▸ Problem requirements
Each entry below needs to be retyped exactly as given.

▸ Data listing

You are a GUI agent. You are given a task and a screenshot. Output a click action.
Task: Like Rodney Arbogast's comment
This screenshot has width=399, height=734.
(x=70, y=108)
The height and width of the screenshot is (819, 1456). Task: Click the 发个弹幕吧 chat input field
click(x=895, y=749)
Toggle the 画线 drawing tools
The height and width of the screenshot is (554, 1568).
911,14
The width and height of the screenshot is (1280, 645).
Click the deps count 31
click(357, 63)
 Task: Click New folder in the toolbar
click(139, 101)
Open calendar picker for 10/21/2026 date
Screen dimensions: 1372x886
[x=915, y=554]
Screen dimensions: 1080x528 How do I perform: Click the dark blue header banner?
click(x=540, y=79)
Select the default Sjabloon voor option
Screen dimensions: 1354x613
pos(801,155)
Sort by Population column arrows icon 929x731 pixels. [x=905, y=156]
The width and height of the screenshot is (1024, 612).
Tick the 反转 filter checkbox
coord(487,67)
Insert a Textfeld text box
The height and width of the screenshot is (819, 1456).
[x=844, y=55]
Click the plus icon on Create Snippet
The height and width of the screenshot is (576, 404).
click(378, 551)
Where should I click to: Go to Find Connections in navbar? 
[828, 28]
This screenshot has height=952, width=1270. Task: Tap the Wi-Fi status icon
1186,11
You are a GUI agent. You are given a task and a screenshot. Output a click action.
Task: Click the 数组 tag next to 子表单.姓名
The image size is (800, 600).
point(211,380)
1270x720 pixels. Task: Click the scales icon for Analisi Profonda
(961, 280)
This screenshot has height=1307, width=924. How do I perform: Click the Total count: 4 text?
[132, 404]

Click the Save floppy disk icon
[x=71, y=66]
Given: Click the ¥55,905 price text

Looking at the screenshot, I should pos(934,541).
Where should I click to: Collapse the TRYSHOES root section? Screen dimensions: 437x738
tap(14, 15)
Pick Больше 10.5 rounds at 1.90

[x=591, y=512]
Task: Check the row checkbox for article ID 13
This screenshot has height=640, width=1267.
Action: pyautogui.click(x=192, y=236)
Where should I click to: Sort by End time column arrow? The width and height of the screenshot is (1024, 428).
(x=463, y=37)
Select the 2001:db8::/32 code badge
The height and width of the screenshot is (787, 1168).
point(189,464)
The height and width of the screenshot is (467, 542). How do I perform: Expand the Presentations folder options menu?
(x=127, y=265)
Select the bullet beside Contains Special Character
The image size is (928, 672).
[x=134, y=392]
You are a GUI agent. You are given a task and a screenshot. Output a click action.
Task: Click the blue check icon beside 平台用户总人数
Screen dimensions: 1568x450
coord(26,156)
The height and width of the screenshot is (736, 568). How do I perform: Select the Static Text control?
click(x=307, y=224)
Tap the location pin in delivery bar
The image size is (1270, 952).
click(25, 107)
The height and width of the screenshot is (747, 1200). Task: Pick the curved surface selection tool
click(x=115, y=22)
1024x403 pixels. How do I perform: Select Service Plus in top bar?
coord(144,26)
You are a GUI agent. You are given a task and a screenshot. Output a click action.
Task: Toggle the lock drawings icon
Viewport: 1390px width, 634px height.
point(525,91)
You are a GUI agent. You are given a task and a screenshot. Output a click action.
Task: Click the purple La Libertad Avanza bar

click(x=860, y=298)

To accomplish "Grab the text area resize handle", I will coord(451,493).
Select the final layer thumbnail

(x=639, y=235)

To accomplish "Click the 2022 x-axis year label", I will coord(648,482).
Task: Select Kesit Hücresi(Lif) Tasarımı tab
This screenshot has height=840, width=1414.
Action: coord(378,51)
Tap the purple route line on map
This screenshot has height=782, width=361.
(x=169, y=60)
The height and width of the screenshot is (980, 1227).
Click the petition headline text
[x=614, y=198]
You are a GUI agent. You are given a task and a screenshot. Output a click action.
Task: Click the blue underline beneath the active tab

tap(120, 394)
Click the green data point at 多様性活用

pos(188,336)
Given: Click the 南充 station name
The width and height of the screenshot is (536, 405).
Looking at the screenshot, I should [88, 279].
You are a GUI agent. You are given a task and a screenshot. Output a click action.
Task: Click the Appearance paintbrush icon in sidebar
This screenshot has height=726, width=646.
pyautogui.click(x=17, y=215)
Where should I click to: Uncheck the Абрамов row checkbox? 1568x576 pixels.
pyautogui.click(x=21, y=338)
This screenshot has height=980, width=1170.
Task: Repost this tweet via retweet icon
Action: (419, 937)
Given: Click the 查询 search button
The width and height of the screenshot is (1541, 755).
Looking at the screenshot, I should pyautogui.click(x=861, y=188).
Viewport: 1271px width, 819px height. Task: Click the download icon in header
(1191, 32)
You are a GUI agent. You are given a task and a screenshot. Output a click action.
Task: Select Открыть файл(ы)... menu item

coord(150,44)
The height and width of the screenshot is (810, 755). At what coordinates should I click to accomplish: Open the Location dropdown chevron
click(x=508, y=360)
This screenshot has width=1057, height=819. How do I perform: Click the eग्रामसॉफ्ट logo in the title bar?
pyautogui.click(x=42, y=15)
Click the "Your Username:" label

▸ Response to this task
You are a GUI agent. You are given a task and a screenshot. Output a click action.
Task: Like Rodney Arbogast's comment
This screenshot has width=399, height=734.
(x=70, y=108)
The height and width of the screenshot is (819, 1456). Task: Click the 发个弹幕吧 chat input field
click(x=895, y=749)
Toggle the 画线 drawing tools
The height and width of the screenshot is (554, 1568).
911,14
The width and height of the screenshot is (1280, 645).
Click the deps count 31
click(357, 63)
 Task: Click New folder in the toolbar
click(139, 101)
Open calendar picker for 10/21/2026 date
Screen dimensions: 1372x886
[x=915, y=554]
Screen dimensions: 1080x528 How do I perform: Click the dark blue header banner?
click(x=540, y=79)
Select the default Sjabloon voor option
Screen dimensions: 1354x613
pos(801,155)
Sort by Population column arrows icon 929x731 pixels. [x=905, y=156]
The width and height of the screenshot is (1024, 612).
Tick the 反转 filter checkbox
coord(487,67)
Insert a Textfeld text box
The height and width of the screenshot is (819, 1456).
[x=844, y=55]
Click the plus icon on Create Snippet
The height and width of the screenshot is (576, 404).
click(378, 551)
Where should I click to: Go to Find Connections in navbar? 
[828, 28]
This screenshot has height=952, width=1270. Task: Tap the Wi-Fi status icon
1186,11
You are a GUI agent. You are given a task and a screenshot. Output a click action.
Task: Click the 数组 tag next to 子表单.姓名
The image size is (800, 600).
point(211,380)
1270x720 pixels. Task: Click the scales icon for Analisi Profonda
(961, 280)
This screenshot has height=1307, width=924. How do I perform: Click the Total count: 4 text?
[132, 404]

Click the Save floppy disk icon
[x=71, y=66]
Given: Click the ¥55,905 price text

Looking at the screenshot, I should pos(934,541).
Where should I click to: Collapse the TRYSHOES root section? Screen dimensions: 437x738
tap(14, 15)
Pick Больше 10.5 rounds at 1.90

[x=591, y=512]
Task: Check the row checkbox for article ID 13
This screenshot has height=640, width=1267.
Action: pyautogui.click(x=192, y=236)
Where should I click to: Sort by End time column arrow? The width and height of the screenshot is (1024, 428).
(x=463, y=37)
Select the 2001:db8::/32 code badge
The height and width of the screenshot is (787, 1168).
point(189,464)
The height and width of the screenshot is (467, 542). How do I perform: Expand the Presentations folder options menu?
(x=127, y=265)
Select the bullet beside Contains Special Character
The image size is (928, 672).
[x=134, y=392]
You are a GUI agent. You are given a task and a screenshot. Output a click action.
Task: Click the blue check icon beside 平台用户总人数
Screen dimensions: 1568x450
coord(26,156)
The height and width of the screenshot is (736, 568). How do I perform: Select the Static Text control?
click(x=307, y=224)
Tap the location pin in delivery bar
The image size is (1270, 952).
click(25, 107)
The height and width of the screenshot is (747, 1200). Task: Pick the curved surface selection tool
click(x=115, y=22)
1024x403 pixels. How do I perform: Select Service Plus in top bar?
coord(144,26)
You are a GUI agent. You are given a task and a screenshot. Output a click action.
Task: Toggle the lock drawings icon
Viewport: 1390px width, 634px height.
point(525,91)
You are a GUI agent. You are given a task and a screenshot. Output a click action.
Task: Click the purple La Libertad Avanza bar

click(x=860, y=298)

To accomplish "Grab the text area resize handle", I will coord(451,493).
Select the final layer thumbnail

(x=639, y=235)

To accomplish "Click the 2022 x-axis year label", I will coord(648,482).
Task: Select Kesit Hücresi(Lif) Tasarımı tab
This screenshot has height=840, width=1414.
Action: coord(378,51)
Tap the purple route line on map
This screenshot has height=782, width=361.
(x=169, y=60)
The height and width of the screenshot is (980, 1227).
Click the petition headline text
[x=614, y=198]
You are a GUI agent. You are given a task and a screenshot. Output a click action.
Task: Click the blue underline beneath the active tab

tap(120, 394)
Click the green data point at 多様性活用

pos(188,336)
Given: Click the 南充 station name
The width and height of the screenshot is (536, 405).
Looking at the screenshot, I should [88, 279].
You are a GUI agent. You are given a task and a screenshot. Output a click action.
Task: Click the Appearance paintbrush icon in sidebar
This screenshot has height=726, width=646.
pyautogui.click(x=17, y=215)
Where should I click to: Uncheck the Абрамов row checkbox? 1568x576 pixels.
pyautogui.click(x=21, y=338)
This screenshot has height=980, width=1170.
Task: Repost this tweet via retweet icon
Action: (419, 937)
Given: Click the 查询 search button
The width and height of the screenshot is (1541, 755).
Looking at the screenshot, I should pyautogui.click(x=861, y=188).
Viewport: 1271px width, 819px height. Task: Click the download icon in header
(1191, 32)
You are a GUI agent. You are given a task and a screenshot. Output a click action.
Task: Select Открыть файл(ы)... menu item

coord(150,44)
The height and width of the screenshot is (810, 755). At what coordinates should I click to accomplish: Open the Location dropdown chevron
click(x=508, y=360)
This screenshot has width=1057, height=819. How do I perform: Click the eग्रामसॉफ्ट logo in the title bar?
pyautogui.click(x=42, y=15)
Click the "Your Username:" label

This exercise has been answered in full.